- YOUR OBJECTIVE: Reproduce the lines of the listing exactly, beginning with the line containing "Click the Illinois" and continuing through the line containing "click(462, 208)".

Entries on target coordinates
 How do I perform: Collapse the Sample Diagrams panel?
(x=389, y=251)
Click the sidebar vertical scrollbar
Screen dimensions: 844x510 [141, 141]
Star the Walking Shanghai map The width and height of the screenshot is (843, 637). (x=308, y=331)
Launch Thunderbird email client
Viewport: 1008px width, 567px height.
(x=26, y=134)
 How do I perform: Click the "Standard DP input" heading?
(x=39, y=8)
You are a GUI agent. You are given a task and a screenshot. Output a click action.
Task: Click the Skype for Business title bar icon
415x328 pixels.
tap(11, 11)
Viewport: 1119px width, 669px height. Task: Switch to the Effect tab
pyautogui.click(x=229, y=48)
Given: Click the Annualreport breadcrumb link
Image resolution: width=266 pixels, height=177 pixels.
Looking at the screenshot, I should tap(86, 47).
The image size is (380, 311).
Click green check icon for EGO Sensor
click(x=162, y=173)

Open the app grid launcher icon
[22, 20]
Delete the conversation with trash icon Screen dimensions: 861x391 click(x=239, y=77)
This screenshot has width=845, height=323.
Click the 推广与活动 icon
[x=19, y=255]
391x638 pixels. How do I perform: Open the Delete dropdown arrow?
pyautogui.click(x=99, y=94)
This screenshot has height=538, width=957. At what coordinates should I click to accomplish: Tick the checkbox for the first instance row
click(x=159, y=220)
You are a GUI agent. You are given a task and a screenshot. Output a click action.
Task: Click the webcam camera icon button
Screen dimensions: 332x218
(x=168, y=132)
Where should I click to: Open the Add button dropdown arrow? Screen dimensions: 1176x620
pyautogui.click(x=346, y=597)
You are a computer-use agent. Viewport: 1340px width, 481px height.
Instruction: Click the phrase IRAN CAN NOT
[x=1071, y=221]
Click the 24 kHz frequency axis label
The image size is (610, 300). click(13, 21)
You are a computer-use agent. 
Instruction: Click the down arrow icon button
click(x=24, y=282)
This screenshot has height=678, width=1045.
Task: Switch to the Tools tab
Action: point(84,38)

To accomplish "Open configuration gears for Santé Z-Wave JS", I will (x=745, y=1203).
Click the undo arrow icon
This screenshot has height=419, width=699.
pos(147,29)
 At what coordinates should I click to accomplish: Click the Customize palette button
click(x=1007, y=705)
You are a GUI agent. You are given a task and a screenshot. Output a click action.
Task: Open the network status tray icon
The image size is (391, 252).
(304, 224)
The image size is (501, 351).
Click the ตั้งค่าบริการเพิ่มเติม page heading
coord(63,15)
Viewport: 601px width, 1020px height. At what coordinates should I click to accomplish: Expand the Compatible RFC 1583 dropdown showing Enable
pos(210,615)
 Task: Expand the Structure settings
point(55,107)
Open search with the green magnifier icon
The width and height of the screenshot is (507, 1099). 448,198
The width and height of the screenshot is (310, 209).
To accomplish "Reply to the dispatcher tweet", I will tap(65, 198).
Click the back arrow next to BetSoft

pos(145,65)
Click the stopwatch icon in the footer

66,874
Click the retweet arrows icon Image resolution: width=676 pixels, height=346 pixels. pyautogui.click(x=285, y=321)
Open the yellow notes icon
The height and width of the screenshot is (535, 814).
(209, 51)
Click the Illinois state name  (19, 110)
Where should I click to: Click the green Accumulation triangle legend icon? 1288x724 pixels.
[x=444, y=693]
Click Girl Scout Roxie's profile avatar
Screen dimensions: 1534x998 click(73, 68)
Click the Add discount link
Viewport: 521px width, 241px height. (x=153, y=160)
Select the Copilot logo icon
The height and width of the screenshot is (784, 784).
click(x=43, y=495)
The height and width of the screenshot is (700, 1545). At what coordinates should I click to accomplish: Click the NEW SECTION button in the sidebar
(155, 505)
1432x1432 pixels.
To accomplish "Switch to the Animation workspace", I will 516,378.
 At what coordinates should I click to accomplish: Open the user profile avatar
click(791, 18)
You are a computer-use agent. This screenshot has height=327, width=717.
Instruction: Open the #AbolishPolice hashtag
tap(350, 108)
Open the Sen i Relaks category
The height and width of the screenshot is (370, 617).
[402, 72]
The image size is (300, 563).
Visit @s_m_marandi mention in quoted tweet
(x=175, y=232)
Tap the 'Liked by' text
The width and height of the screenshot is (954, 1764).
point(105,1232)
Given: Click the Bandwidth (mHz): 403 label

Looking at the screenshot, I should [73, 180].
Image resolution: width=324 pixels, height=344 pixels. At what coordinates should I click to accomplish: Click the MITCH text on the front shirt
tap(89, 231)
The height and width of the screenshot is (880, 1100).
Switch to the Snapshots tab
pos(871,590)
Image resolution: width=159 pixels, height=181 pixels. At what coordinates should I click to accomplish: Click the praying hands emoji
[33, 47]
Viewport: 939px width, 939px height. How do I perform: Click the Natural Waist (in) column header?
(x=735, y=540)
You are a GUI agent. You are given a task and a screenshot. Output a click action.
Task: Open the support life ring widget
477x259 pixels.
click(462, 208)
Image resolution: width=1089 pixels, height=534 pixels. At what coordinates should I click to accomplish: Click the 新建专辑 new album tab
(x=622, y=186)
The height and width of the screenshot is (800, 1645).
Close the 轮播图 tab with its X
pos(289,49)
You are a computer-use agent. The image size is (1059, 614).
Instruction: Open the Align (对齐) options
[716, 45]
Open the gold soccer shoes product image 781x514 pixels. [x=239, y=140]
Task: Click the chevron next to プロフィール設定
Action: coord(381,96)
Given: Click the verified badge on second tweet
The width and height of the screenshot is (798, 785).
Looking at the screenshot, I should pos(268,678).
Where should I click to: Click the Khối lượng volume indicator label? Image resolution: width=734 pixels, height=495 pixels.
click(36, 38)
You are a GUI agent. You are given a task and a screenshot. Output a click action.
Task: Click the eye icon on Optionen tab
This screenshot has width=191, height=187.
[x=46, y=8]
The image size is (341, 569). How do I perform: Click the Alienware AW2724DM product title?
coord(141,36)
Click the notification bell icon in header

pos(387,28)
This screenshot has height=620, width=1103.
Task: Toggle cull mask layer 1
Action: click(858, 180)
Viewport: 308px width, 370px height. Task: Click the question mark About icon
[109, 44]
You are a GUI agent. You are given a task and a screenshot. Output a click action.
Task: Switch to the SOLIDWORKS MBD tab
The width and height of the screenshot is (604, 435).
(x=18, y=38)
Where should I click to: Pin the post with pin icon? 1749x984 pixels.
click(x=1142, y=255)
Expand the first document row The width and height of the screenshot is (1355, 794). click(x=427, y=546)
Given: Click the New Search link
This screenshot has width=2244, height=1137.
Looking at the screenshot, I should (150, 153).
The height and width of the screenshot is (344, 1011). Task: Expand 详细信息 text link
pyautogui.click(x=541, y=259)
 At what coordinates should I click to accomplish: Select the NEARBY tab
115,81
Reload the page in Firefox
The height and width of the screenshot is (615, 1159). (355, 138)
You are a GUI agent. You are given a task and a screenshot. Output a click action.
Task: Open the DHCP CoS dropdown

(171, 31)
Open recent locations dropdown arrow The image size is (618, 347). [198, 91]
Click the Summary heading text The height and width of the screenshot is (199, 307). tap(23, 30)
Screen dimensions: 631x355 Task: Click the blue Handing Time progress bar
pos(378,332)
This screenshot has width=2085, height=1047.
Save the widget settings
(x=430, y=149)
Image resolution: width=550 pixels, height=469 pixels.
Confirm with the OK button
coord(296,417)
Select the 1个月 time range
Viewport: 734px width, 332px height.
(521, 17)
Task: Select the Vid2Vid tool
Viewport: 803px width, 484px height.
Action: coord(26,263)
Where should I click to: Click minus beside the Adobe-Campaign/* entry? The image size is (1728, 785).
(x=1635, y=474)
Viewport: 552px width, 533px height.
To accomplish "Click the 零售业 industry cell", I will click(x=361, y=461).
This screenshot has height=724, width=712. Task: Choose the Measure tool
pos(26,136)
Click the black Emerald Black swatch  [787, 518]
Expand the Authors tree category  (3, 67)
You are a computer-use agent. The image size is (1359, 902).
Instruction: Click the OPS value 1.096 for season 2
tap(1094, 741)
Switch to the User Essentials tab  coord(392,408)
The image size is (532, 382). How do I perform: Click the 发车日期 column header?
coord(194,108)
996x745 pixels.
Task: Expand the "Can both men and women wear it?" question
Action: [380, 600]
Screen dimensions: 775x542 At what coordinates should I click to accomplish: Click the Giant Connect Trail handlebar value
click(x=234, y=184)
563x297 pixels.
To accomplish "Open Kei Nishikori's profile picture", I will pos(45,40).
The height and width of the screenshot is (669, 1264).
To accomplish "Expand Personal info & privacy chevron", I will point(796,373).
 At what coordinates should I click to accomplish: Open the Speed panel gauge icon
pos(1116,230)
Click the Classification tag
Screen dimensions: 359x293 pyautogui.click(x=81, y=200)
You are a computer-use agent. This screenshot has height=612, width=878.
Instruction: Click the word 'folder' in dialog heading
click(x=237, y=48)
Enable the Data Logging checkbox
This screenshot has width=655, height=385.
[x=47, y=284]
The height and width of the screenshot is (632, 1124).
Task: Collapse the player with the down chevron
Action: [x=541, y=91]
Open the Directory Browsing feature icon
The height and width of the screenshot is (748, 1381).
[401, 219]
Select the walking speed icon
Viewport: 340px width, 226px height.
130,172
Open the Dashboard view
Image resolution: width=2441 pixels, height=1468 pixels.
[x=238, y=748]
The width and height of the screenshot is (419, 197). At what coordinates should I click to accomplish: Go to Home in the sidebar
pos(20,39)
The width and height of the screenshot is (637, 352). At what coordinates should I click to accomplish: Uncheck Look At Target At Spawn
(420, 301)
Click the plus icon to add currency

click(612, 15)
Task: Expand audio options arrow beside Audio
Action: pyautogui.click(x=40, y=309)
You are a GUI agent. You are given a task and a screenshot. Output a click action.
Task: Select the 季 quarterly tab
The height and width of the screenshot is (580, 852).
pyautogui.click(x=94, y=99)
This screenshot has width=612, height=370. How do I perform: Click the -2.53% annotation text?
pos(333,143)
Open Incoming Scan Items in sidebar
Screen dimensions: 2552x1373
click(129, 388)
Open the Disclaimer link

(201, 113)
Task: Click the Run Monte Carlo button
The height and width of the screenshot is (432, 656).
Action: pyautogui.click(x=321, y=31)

- SOLUTION TO THIS EXERCISE:
Click the Illinois state name  (19, 110)
Where should I click to: Click the green Accumulation triangle legend icon? 1288x724 pixels.
[x=444, y=693]
Click Girl Scout Roxie's profile avatar
Screen dimensions: 1534x998 click(73, 68)
Click the Add discount link
Viewport: 521px width, 241px height. (x=153, y=160)
Select the Copilot logo icon
The height and width of the screenshot is (784, 784).
click(x=43, y=495)
The height and width of the screenshot is (700, 1545). At what coordinates should I click to accomplish: Click the NEW SECTION button in the sidebar
(155, 505)
1432x1432 pixels.
To accomplish "Switch to the Animation workspace", I will 516,378.
 At what coordinates should I click to accomplish: Open the user profile avatar
click(791, 18)
You are a computer-use agent. This screenshot has height=327, width=717.
Instruction: Open the #AbolishPolice hashtag
tap(350, 108)
Open the Sen i Relaks category
The height and width of the screenshot is (370, 617).
[402, 72]
The image size is (300, 563).
Visit @s_m_marandi mention in quoted tweet
(x=175, y=232)
Tap the 'Liked by' text
The width and height of the screenshot is (954, 1764).
point(105,1232)
Given: Click the Bandwidth (mHz): 403 label

Looking at the screenshot, I should [73, 180].
Image resolution: width=324 pixels, height=344 pixels. At what coordinates should I click to accomplish: Click the MITCH text on the front shirt
tap(89, 231)
The height and width of the screenshot is (880, 1100).
Switch to the Snapshots tab
pos(871,590)
Image resolution: width=159 pixels, height=181 pixels. At what coordinates should I click to accomplish: Click the praying hands emoji
[33, 47]
Viewport: 939px width, 939px height. How do I perform: Click the Natural Waist (in) column header?
(x=735, y=540)
You are a GUI agent. You are given a task and a screenshot. Output a click action.
Task: Open the support life ring widget
477x259 pixels.
click(462, 208)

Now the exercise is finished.